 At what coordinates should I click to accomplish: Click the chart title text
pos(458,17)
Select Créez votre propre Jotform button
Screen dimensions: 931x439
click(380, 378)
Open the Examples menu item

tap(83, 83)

§ What you should do
Return the material in full, exactly as shown.

§ Finished exercise
 At what coordinates should I click to accomplish: Click the chart title text
pos(458,17)
Select Créez votre propre Jotform button
Screen dimensions: 931x439
click(380, 378)
Open the Examples menu item

tap(83, 83)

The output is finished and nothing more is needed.